Sport

Organisation des Jeux de la Francophonie : « La RDC offre toutes les garanties »

Réservé aux abonnés | | Par - envoyé spécial à Addis-Abeba
Mis à jour le 08 février 2020 à 12h24
Des supporteurs congolais laissent éclater leur joie lors de la finale du CHAN qui opposait la RD Congo au Mali le dimanche 8 février 2016.

Des supporteurs congolais laissent éclater leur joie lors de la finale du CHAN qui opposait la RD Congo au Mali le dimanche 8 février 2016. © MONUSCO Photos

La RDC est prête à organiser les prochains Jeux de la Francophonie, prévus pour juillet 2021, d’après Pépin-Guillaume Manjolo, ministre congolais de la Coopération internationale, de l’Intégration régionale et de la Francophonie, qui remercie la Côte d’Ivoire pour son partage d’expérience en la matière.

En marge du sommet de l’Union africaine qui se tient à Addis-Abeba, l’OIF et la République démocratique du Congo (RDC) ont organisé une soirée francophone, offrant à leurs convives un concert de la star congolaise Fally Ipupa.

L’occasion pour le ministre congolais de la Coopération internationale, de l’Intégration régionale et de la Francophonie Pépin-Guillaume Manjolo de s’entretenir avec la secrétaire général de l’OIF, la Rwandaise Louise Mushikiwabo et de rassurer sur la capacité de la RDC à accueillir les prochains Jeux de la Francophonie, qui se tiendront du 23 juillet au 1er août 2021.

Jeune Afrique : Qu’est-il ressorti de votre échange avec Louise Mushikiwabo ?

Pépin-Guillaume Manjolo : Je voudrais d’abord préciser que cette soirée est une co-organisation entre l’OIF et la RDC. Nous avons pris en charge l’artiste, et  la logistique nécessaire à sa venue. Avec la secrétaire général de l’OIF, nous avons parlé des préparatifs des Jeux de la francophonie, avec toutes les procédures de mise en place, les étapes à franchir, l’évolution de la situation sur le terrain.

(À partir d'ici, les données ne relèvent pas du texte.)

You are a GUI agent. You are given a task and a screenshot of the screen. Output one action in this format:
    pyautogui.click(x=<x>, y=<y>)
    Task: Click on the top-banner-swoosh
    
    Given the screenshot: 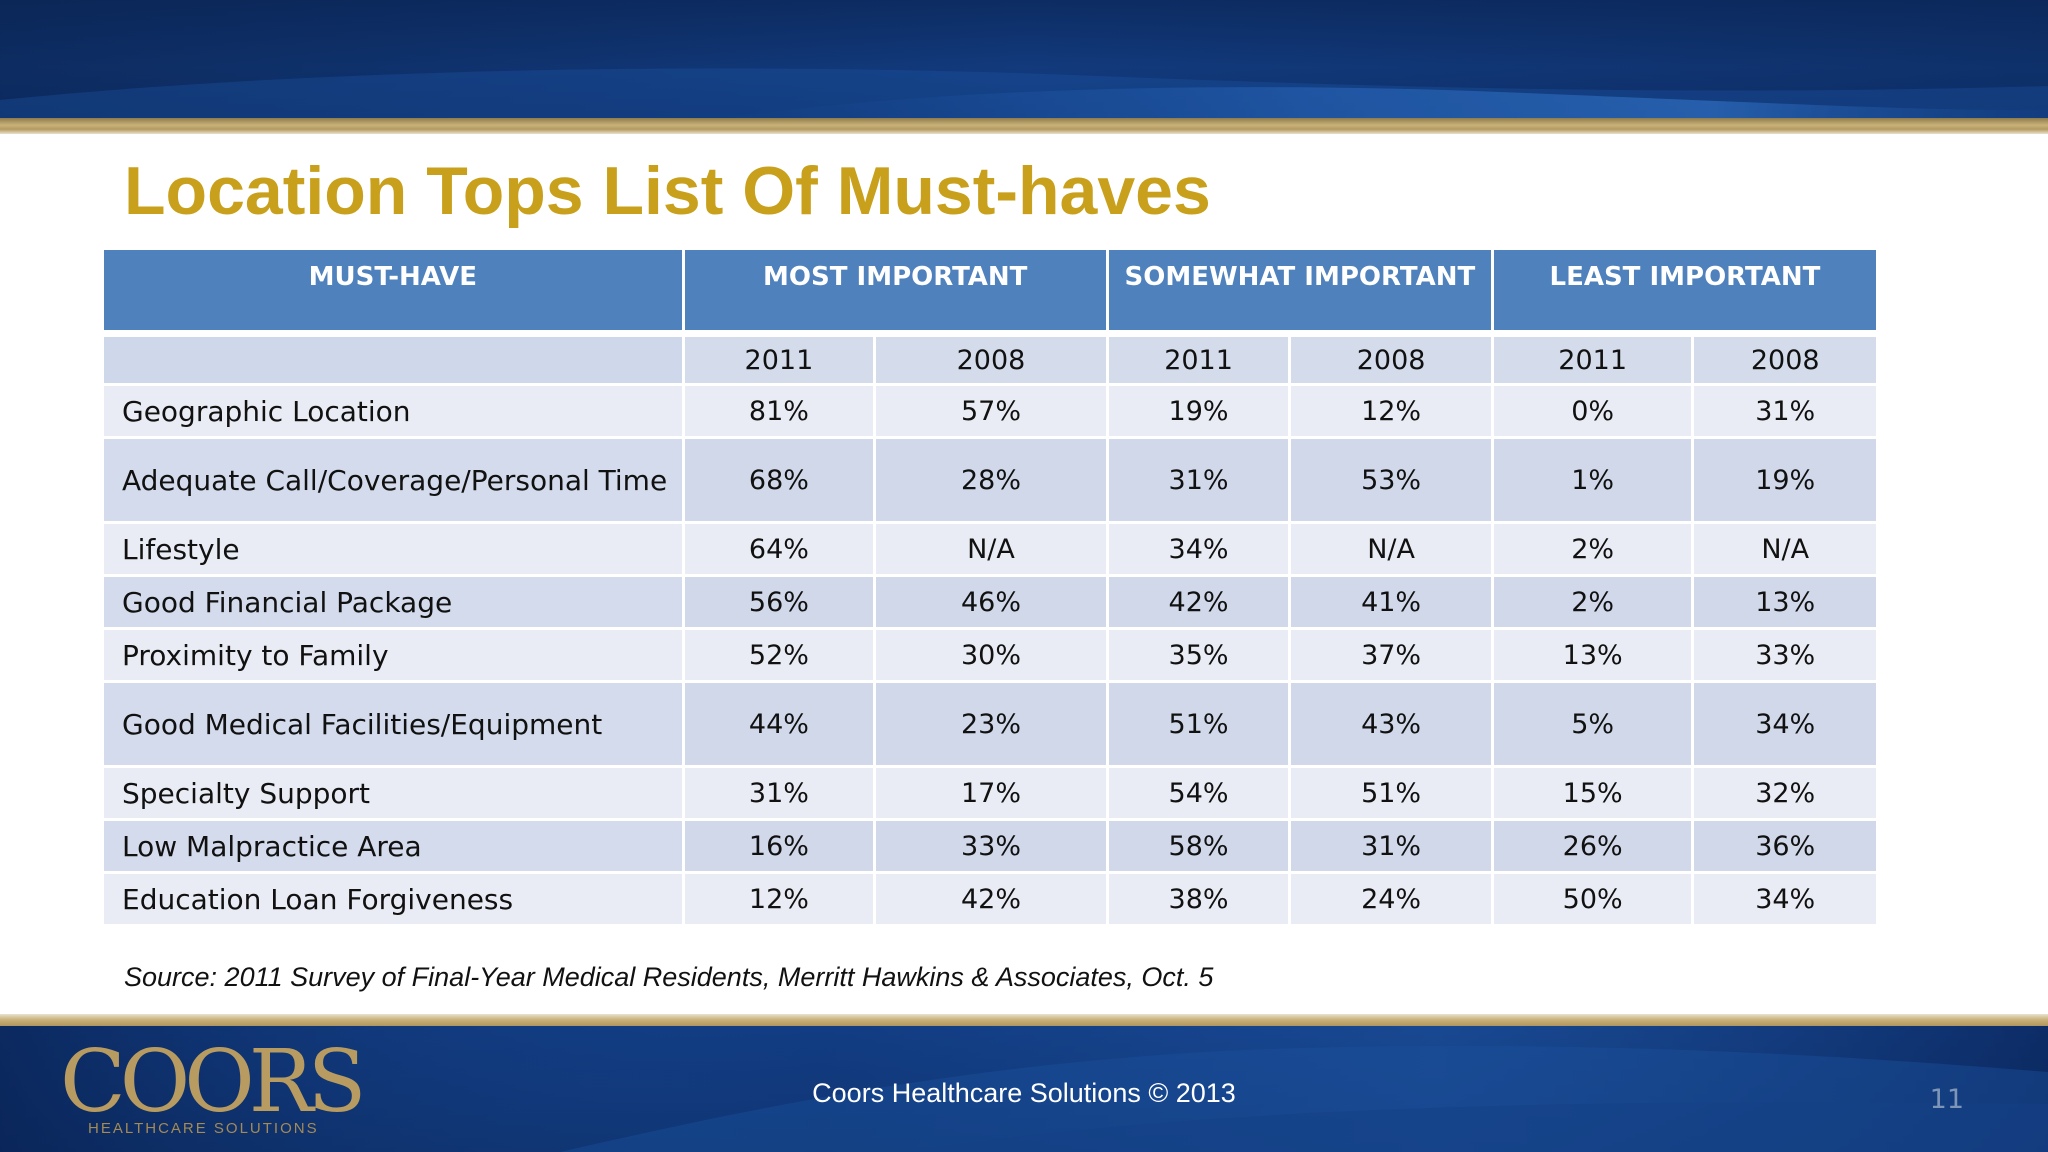 What is the action you would take?
    pyautogui.click(x=1024, y=61)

La RDC est-elle en mesure de respecter le cahier des charges imposé par l’OIF ?

Le cahier des charges fixe les procédures à suivre pour que nous soyons en adéquation avec les standards de sécurité, étape par étape. Ils viennent vérifier par exemple que la RDC pourra faire face à des situations épidémiques, comme aujourd’hui avec le coronavirus.

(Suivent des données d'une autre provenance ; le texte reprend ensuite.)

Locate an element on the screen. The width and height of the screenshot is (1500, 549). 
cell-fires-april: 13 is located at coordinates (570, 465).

Il s’avère que la RDC est en norme dans la mesure où elle a abrité plusieurs sommets récemment. Je dois rappeler qu’il n’y a jamais eu d’attentat en RDC. Et nous continuons à travailler pour que rien ne puisse arriver pendant ces Jeux. Beaucoup des jeunes qui viendront n’ont jamais été dans de grandes villes, ni même en Afrique.

Et nous voulons assurer aux États membres que nous sommes un pays d’accueil, un pays hospitalier qui a la maîtrise de tous ces paramètres sur la sécurité et la protection de leurs jeunes ressortissants qui se rendront en RDC.

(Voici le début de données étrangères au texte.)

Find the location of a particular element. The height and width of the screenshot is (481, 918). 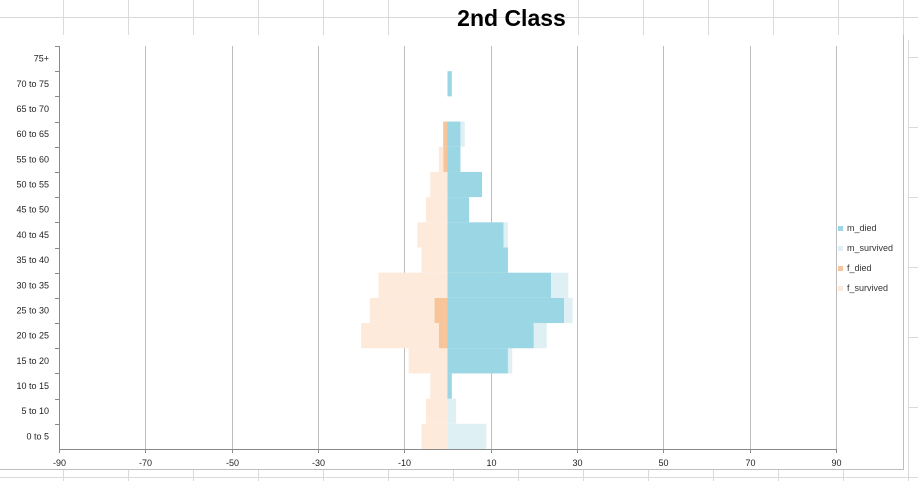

Vous inspirez-vous de l’expérience ivoirienne en la matière (la Côte d’Ivoire ayant accueilli les Jeux de la Francophonie en 2017, NDLR) ?

Nous sommes en contact avec la Côte d’Ivoire, grâce à une représentant spéciale de l’UA en Côte d’Ivoire qui est une Congolaise, et avec laquelle j’ai déjà eu plusieurs discussions. Elle a pris langue pour nous avec les autorités ivoiriennes de sorte que très prochainement nous puissions nous inspirer de leur expérience dans le domaine pour qu’on s’assure qu’on fera les choses selon les normes.

Il s’avère que certains pays occidentaux, qui sont très bien outillés, ne sont pas en mesure d’organiser de bons jeux (les Jeux de la Francophonie à Nice en 2013 avaient connu plusieurs ratés, NDLR). Les couacs, ça arrive ! C’est pour cela que nous nous assurons de l’accompagnement pas à pas de l’OIF pour avoir toutes les garanties nécessaires, pour être sûr que nous n’avons fauté nul part, et que nous avons écouté l’OIF. Le cahier des charges et la grille d’évaluation ont déterminé que la RDC est aux normes et peut abriter les Jeux. Mais bien sûr, pour autant, nous restons un État souverain.